Sonrió. El Etnarca se quedó inmóvil.
—Te explican que el desplazamiento se hará por tren —dijo el joven, y sacó la pistolita negra del bolsillo de sus pantalones—. Te cuentan que viajarás en un tren que contiene a toda tu familia; tu calle; tu aldea entera…
El joven hizo girar un dial casi invisible incrustado en la culata de la pistolita negra.
—Y al final del trayecto resulta que el tren sólo contiene los gases del motor y montones de cadáveres. —Volvió a sonreír—. ¿Qué opinas, Etnarca Kerian? ¿Es algo parecido a lo que se debe de sentir en ese caso?
El Etnarca seguía sin mover un músculo y sus ojos no se apartaban del arma.
—Esas personas tan agradables viven en una sociedad a la que llaman la Cultura —le explicó el joven—. Y, personalmente, siempre me ha parecído que eran demasiado blandas… —Extendió el brazo que sostenía el arma—. Ya hace algún tiempo que dejé de trabajar para ellas. Ahora trabajo por mi cuenta.

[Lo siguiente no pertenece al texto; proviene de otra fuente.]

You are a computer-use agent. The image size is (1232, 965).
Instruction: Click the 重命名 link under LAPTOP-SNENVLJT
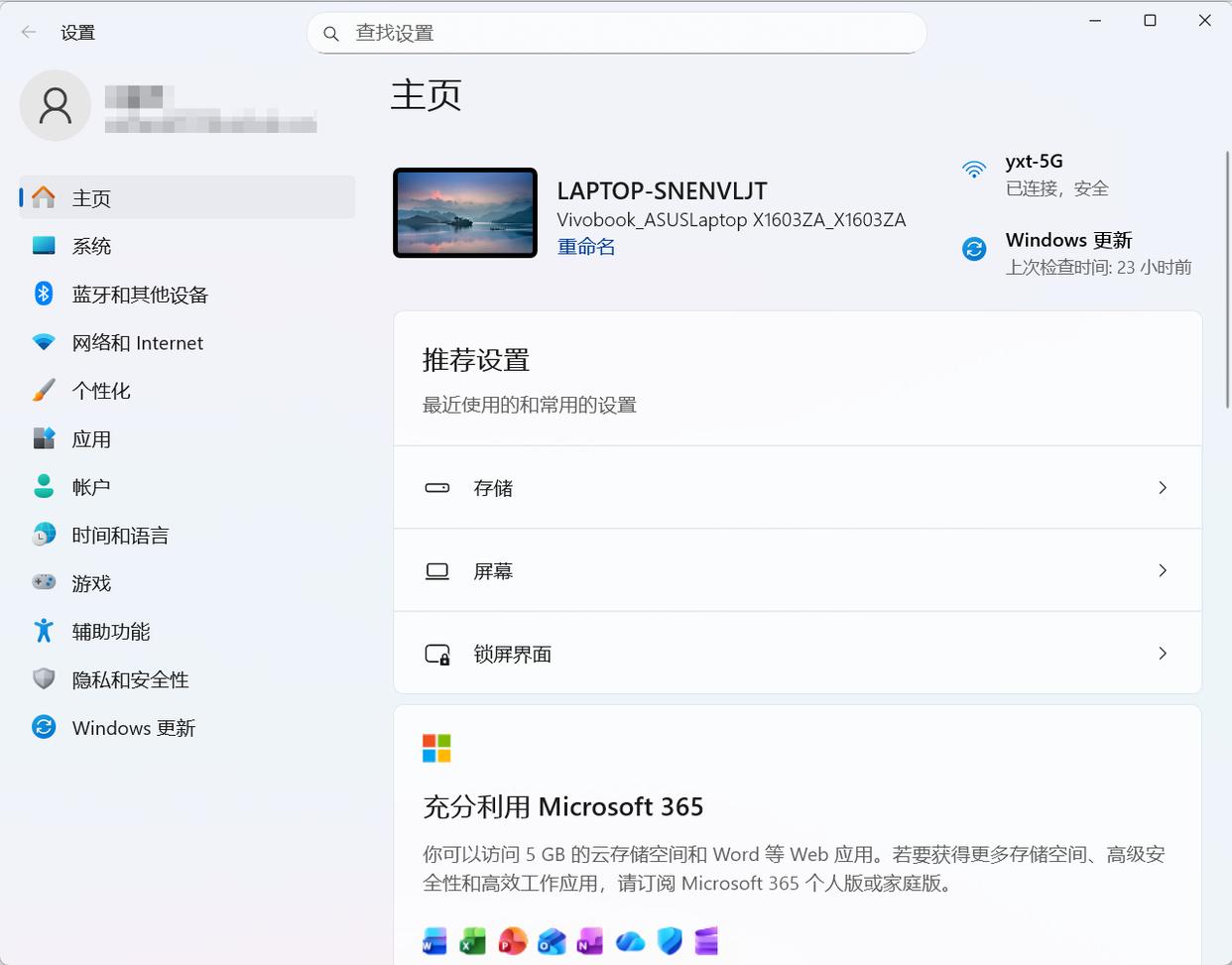[x=585, y=246]
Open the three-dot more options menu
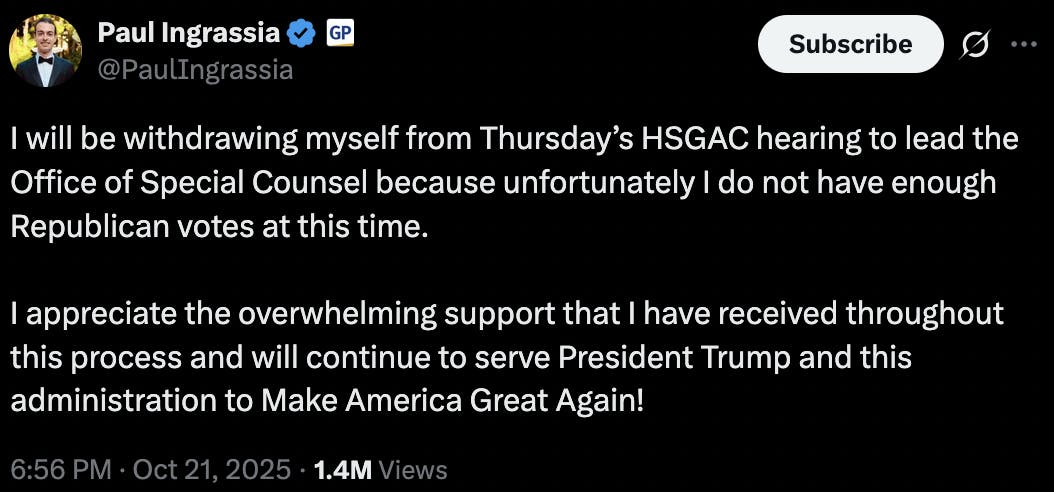This screenshot has width=1054, height=492. (x=1026, y=44)
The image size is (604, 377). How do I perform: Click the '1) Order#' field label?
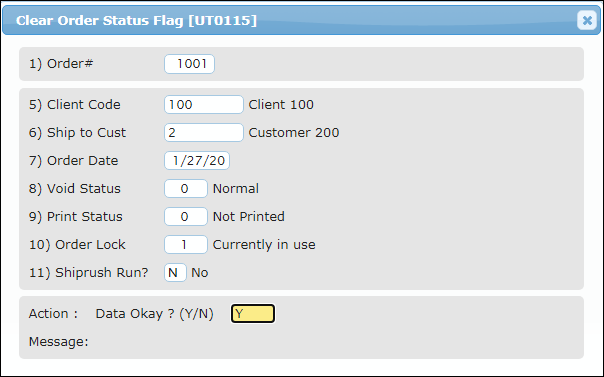[x=61, y=64]
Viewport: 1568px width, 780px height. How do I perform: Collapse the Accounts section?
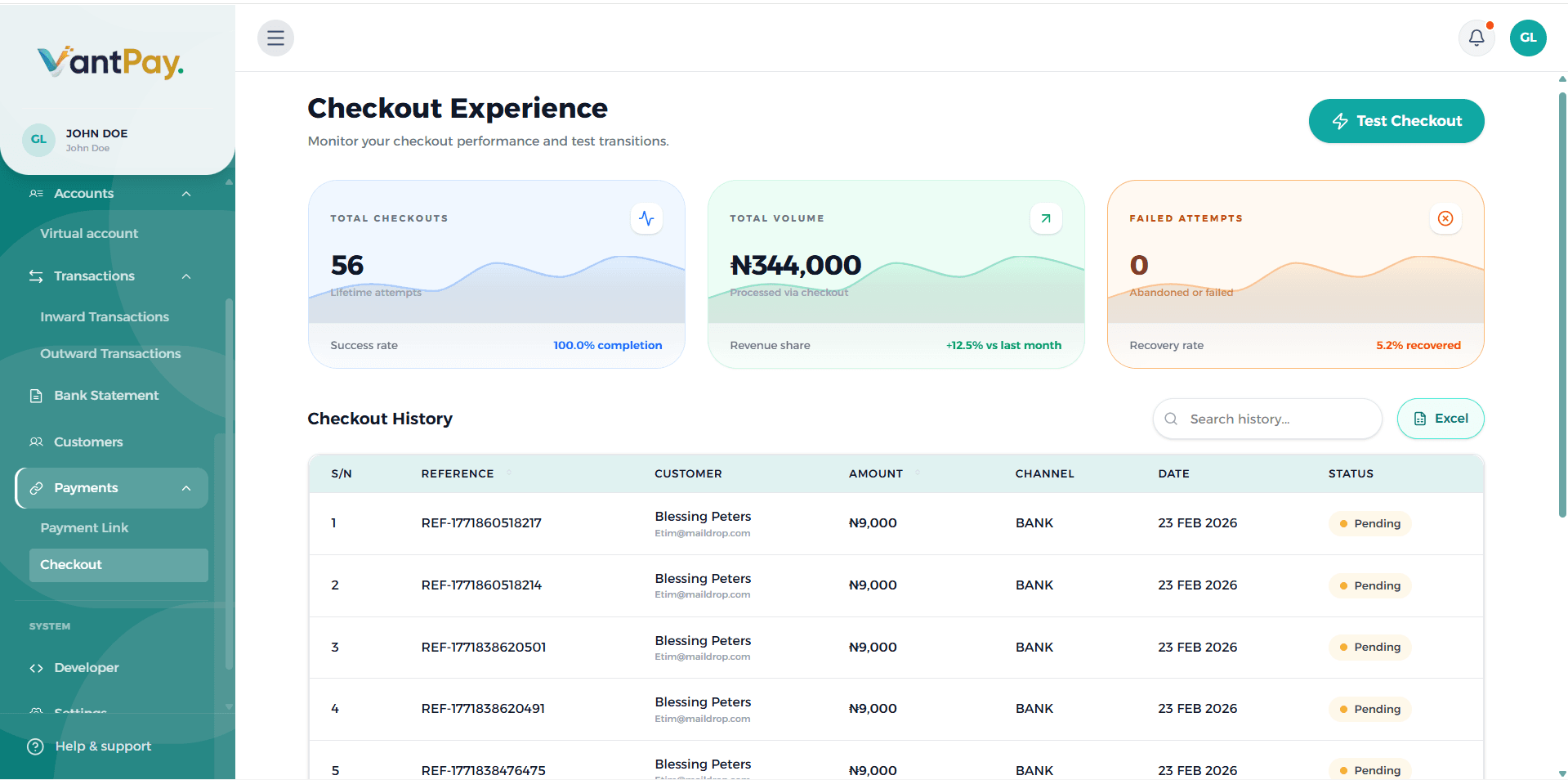click(185, 194)
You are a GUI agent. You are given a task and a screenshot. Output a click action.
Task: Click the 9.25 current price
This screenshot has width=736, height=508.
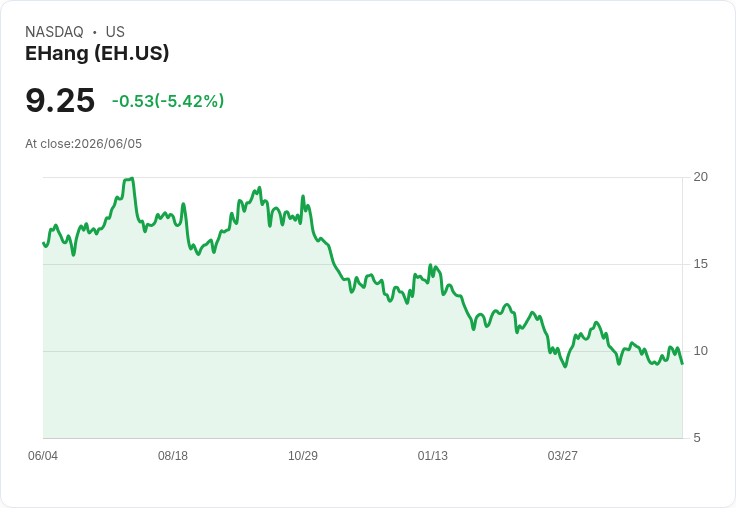click(60, 100)
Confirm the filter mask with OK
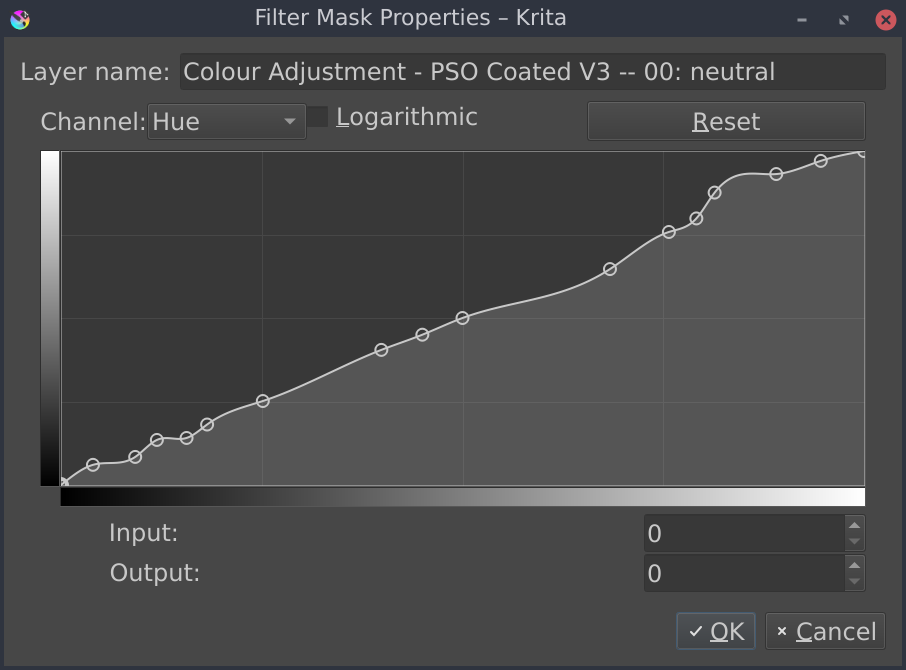The width and height of the screenshot is (906, 670). (x=715, y=631)
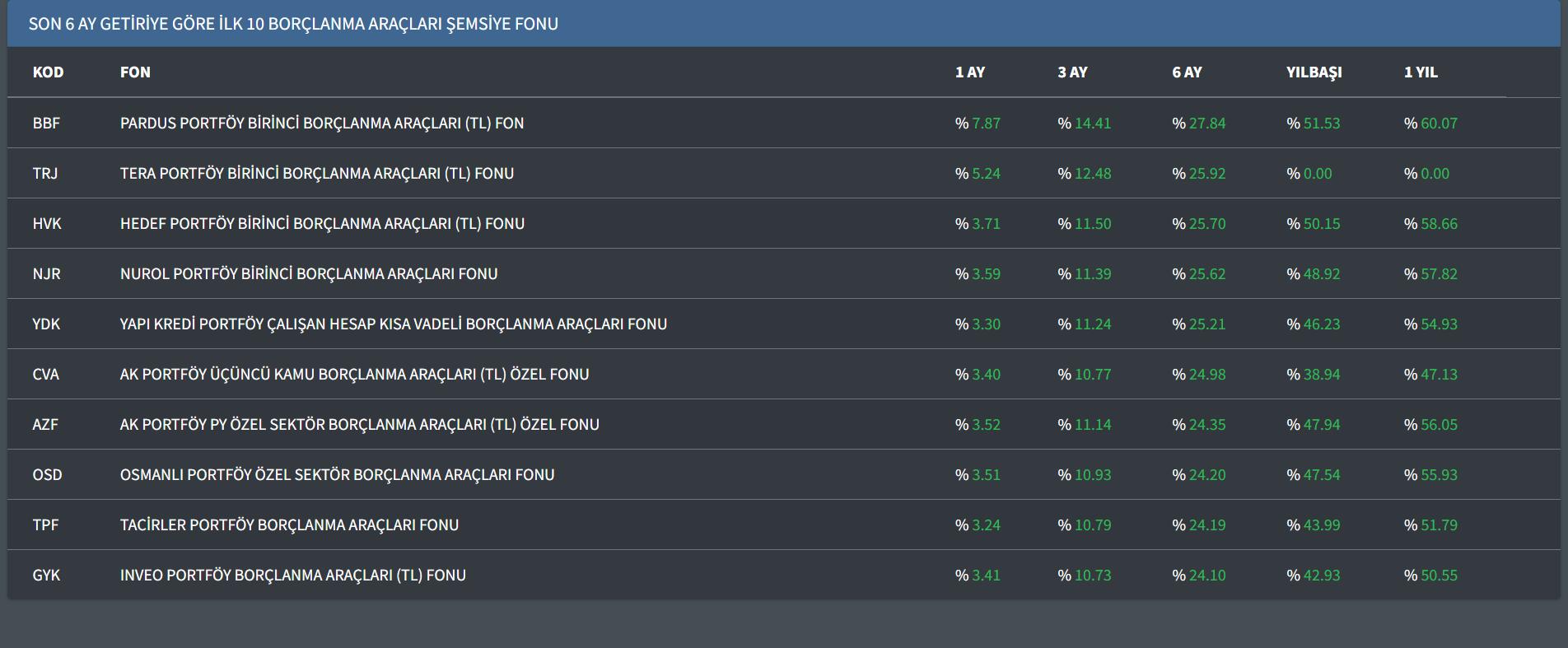Click the KOD column header
The width and height of the screenshot is (1568, 648).
[x=48, y=72]
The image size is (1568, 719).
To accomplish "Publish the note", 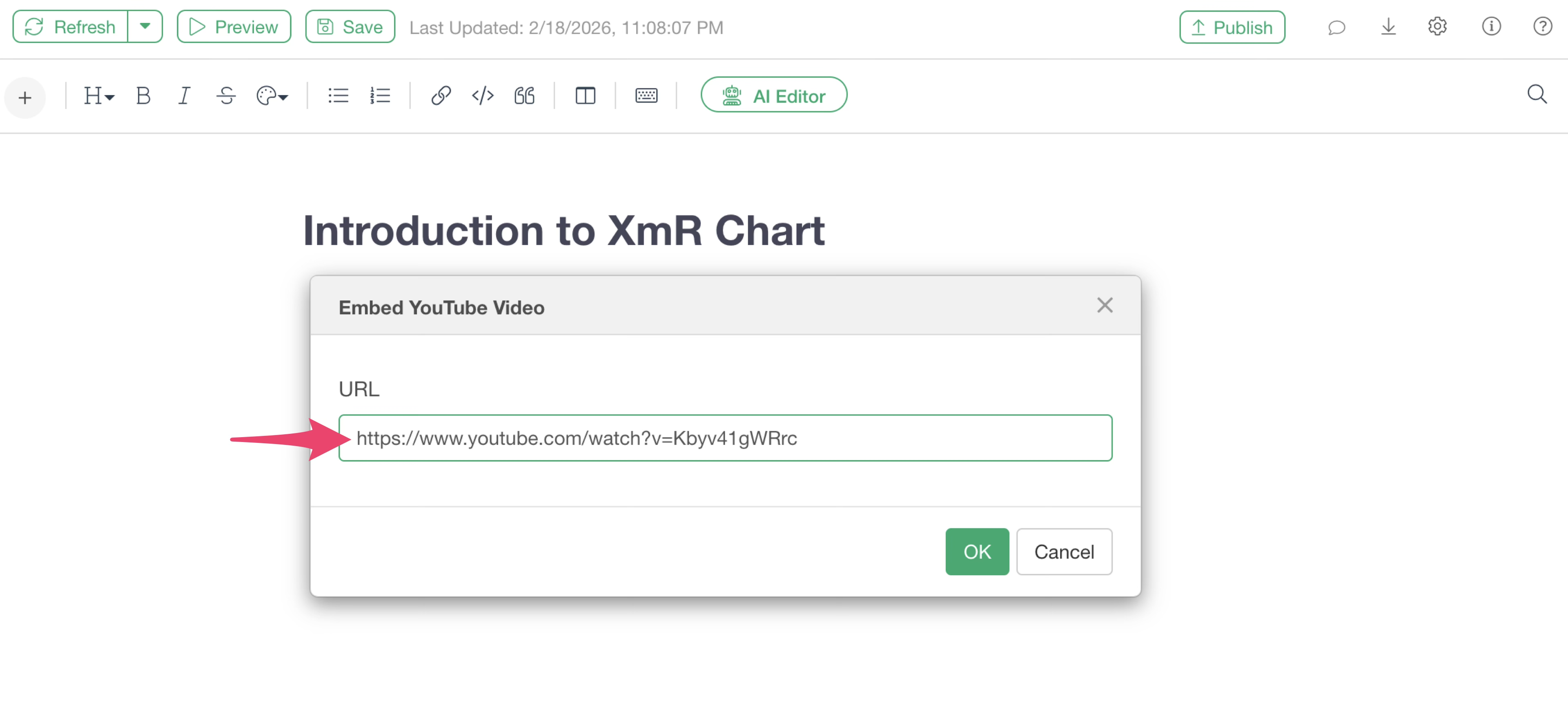I will [1232, 27].
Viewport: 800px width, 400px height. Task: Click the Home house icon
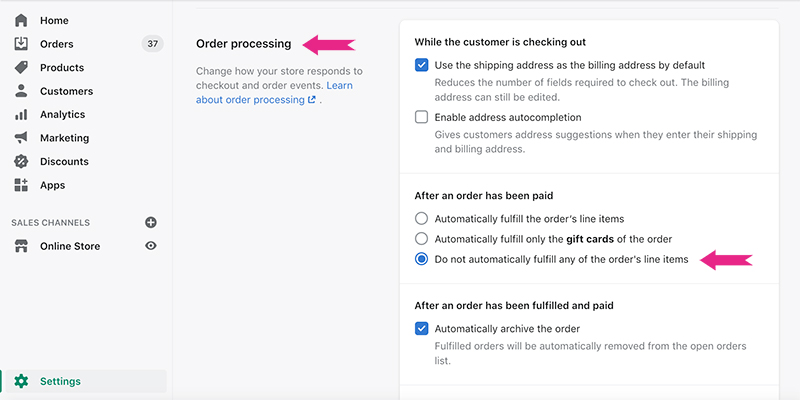(x=21, y=20)
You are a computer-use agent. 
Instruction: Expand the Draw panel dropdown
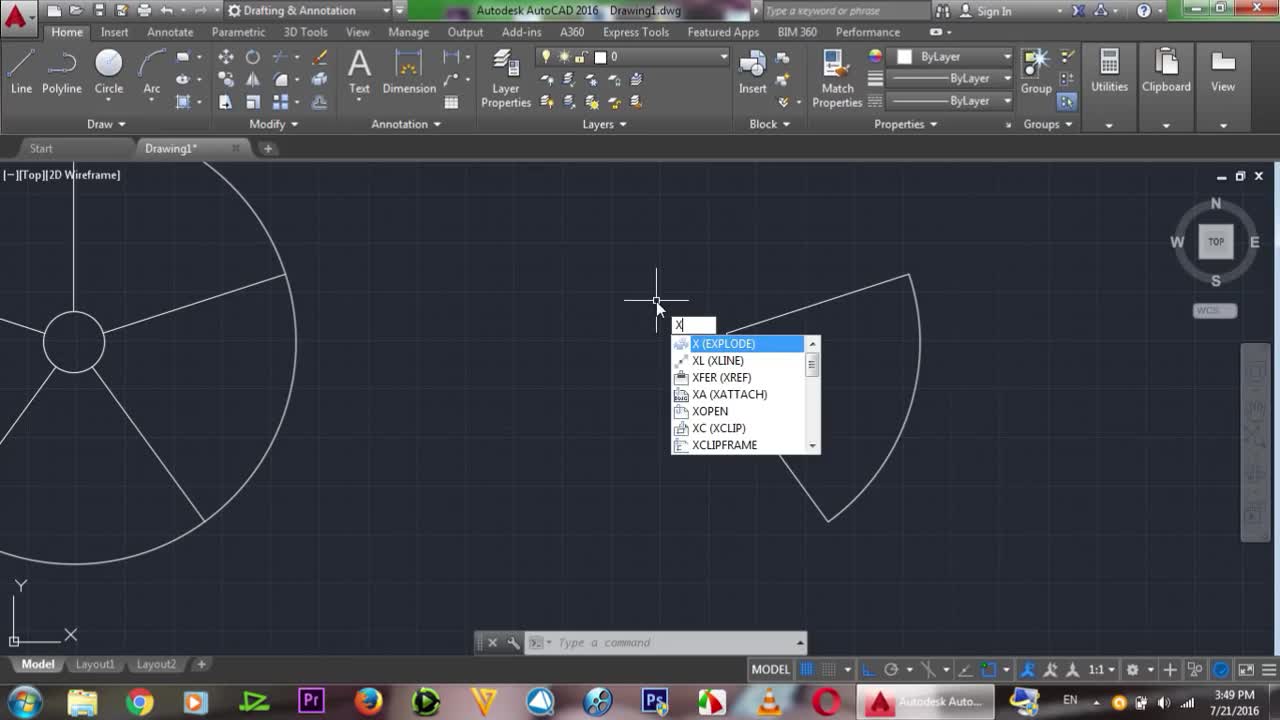(x=106, y=124)
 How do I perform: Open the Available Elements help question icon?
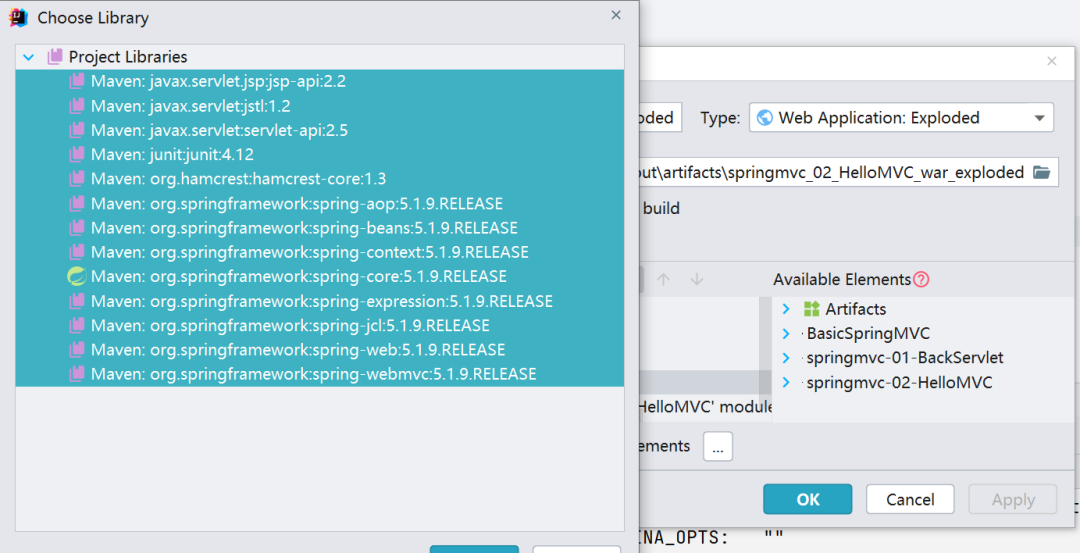point(921,280)
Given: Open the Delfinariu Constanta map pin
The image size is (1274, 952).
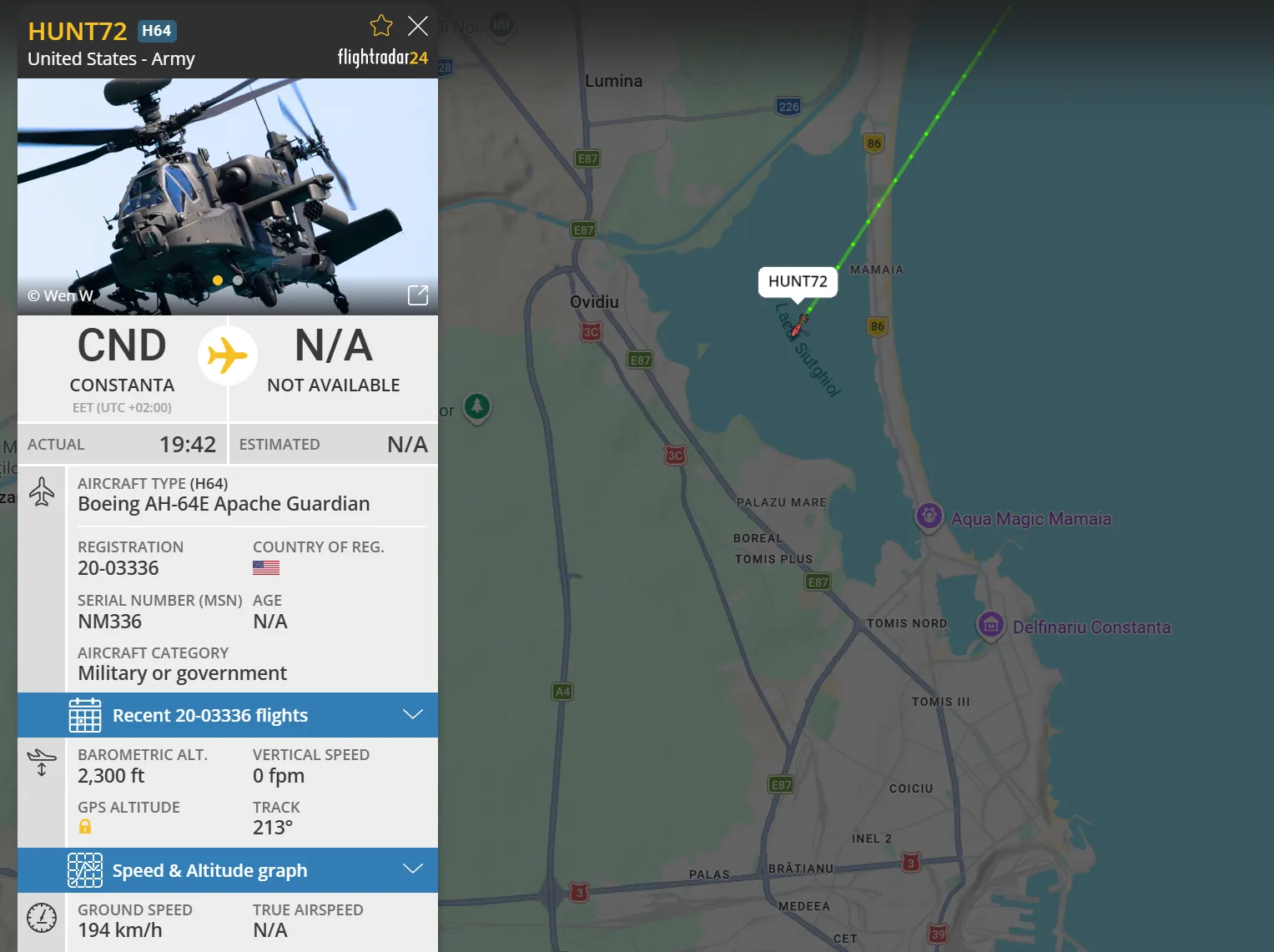Looking at the screenshot, I should pyautogui.click(x=991, y=625).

El Etnarca contempló el par de ojos oscuros y carentes de edad que le observaban sin parpadear unos centímetros por encima del cañón de la pistolita negra. Movió los labios, pero se había quedado sin voz.
—Yo me llamo Cheradenine Zakalwe —siguió diciendo el joven. Alzó el arma hasta que el cañón quedó a la altura de la nariz del Etnarca—. Y tú…, tú ya no necesitas ningún nombre.
Disparó.
El Etnarca había echado la cabeza hacia atrás y se disponía a gritar. El proyectil le atravesó el paladar y acabó explotando dentro de su cráneo.
El cerebro del Etnarca se esparció sobre las tallas que cubrían la cabecera de la cama. El cuerpo se desplomó sobre las sábanas suaves como la piel de un bebé y se convulsionó manchándolas de sangre. Después se quedó inmóvil.
Contempló los charcos de sangre que se iban haciendo más grandes a cada momento que pasaba. Parpadeó un par de veces.
Empezó a quitarse la ropa de colores chillones moviéndose sin ninguna prisa y la metió en una mochila negra. El traje de una sola pieza que llevaba debajo era tan oscuro que parecía negro.
Cogió la máscara de camuflaje que había dentro de la mochila y se la puso alrededor del cuello, aunque no se la ajustó a la cara. Fue hasta la cabecera de la cama, arrancó el diminuto parche transparente que había pegado en el cuello de la chica dormida y retrocedió hacia las oscuras profundidades del dormitorio colocándose la máscara sobre la cara mientras se movía.